Kate gawked at the words as they hung in the air between them. Pleased with her expression, Leeper smiled and took a small bow. “See you on the dance floor, sweetheart.”

Kate stood there, enraged and shaking as she spun on her heels to face him. “The library is only the beginning,” she called out, hoping he didn’t hear the quiver in her voice. “People are going to stop selling their houses to you.”

“Ignorance is not your color,” Leeper grinned, turning around and meeting her eye. “Not too long ago I got a very nice email from Beverly Miller.”

Kate’s stomach dropped. Her heart clawed at her chest like a caged animal trying to escape. Bev would never do that. Ziggy would never do that.
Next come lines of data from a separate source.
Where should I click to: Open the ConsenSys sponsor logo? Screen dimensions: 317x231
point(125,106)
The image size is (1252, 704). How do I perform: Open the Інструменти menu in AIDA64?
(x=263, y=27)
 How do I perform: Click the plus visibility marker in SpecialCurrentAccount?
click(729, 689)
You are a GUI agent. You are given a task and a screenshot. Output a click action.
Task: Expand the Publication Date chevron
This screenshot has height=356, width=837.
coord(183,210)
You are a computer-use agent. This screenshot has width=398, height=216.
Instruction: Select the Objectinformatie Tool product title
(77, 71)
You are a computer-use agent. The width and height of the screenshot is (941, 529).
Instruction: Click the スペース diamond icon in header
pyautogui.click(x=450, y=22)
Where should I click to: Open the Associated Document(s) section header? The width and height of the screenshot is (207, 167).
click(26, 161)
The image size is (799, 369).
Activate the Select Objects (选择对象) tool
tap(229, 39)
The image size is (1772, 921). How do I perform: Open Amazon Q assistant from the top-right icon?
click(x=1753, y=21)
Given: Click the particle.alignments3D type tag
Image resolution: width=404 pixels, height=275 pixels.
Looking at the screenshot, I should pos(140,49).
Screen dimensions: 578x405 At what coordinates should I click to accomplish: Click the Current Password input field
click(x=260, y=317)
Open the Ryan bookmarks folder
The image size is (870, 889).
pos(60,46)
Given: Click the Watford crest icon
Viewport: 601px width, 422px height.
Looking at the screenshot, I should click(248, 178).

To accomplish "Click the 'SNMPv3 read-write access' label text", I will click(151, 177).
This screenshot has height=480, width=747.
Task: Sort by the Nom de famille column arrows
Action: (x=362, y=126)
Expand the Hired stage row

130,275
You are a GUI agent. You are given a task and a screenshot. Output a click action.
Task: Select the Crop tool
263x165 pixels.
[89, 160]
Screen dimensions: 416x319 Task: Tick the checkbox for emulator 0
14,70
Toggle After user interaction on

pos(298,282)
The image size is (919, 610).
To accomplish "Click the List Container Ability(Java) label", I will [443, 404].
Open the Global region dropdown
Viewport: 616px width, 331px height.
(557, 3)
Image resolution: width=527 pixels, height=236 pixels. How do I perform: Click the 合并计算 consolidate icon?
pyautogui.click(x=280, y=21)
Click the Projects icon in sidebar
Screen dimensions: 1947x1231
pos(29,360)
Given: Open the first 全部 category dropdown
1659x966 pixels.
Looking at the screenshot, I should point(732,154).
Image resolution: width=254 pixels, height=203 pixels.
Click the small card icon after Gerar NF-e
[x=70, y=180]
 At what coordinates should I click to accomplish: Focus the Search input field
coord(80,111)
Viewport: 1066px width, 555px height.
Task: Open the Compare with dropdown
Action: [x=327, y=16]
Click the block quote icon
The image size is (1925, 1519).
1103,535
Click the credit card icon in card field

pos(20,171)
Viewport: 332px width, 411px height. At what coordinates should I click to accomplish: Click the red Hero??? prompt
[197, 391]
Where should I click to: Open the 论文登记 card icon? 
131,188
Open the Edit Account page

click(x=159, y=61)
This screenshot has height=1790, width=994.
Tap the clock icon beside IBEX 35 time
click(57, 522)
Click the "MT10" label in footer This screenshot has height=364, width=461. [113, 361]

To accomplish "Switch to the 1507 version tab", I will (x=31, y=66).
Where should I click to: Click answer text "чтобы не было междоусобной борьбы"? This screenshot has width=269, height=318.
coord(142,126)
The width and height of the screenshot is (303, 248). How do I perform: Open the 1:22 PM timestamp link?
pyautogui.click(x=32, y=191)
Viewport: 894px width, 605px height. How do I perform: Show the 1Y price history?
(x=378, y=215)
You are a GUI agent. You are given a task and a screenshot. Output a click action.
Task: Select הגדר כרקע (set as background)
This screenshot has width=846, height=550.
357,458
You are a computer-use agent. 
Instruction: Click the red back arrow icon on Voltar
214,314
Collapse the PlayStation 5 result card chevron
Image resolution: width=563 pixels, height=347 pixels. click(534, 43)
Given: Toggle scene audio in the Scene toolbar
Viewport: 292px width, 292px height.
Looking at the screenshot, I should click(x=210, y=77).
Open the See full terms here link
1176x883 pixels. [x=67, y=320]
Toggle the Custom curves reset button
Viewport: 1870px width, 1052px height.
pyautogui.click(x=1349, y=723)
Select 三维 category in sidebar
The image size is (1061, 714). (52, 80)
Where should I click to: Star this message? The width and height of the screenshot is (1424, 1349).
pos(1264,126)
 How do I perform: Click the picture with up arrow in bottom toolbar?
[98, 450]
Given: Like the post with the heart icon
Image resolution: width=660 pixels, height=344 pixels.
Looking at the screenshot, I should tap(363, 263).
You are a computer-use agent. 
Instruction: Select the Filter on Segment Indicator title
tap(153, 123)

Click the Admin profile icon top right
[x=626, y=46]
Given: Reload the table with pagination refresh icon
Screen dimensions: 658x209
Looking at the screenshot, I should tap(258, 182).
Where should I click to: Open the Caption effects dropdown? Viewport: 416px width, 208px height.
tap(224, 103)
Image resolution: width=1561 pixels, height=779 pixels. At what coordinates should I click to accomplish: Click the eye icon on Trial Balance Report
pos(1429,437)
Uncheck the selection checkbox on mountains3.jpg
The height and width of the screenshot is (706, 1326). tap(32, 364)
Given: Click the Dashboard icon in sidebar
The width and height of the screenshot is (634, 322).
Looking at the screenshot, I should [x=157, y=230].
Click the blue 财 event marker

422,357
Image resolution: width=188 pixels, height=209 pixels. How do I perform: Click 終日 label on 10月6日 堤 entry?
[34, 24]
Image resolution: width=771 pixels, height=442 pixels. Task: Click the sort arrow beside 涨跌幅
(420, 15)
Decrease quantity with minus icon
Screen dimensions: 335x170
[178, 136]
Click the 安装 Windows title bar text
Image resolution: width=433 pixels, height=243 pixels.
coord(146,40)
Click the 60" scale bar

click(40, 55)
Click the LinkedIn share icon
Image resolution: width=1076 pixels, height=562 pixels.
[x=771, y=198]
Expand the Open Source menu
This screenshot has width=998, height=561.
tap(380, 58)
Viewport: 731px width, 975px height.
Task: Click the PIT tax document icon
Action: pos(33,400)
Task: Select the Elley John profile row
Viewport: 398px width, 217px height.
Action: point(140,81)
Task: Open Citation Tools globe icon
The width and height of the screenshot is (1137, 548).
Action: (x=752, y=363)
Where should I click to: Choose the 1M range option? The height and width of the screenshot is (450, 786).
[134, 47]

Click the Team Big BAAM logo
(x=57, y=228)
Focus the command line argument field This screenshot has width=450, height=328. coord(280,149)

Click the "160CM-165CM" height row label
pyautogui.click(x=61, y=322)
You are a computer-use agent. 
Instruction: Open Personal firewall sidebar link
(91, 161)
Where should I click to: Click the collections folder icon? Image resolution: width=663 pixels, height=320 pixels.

They wouldn’t be the Millers if they could be so duplicitous.

“Anyway, I should get going—Donna has some friends she wants me to meet from the planning committee.” Leeper winked again and turned to exit. “Enjoy the cheese,” he called over his shoulder.

Kate stood in the fromage room for an unclear amount of time, paralyzed by the shock of so many conflicting realities. Her throat begged for air as she shivered in the cold, but she remained until a couple appeared and began rapidly undressing each other, oblivious to Kate, the cheese, the fact that this was not their hotel room. Kate slid past them undetected, annoyed that she had forgotten the most obvious fact about weddings: They were expensive excuses for fancy dresses and bad behavior.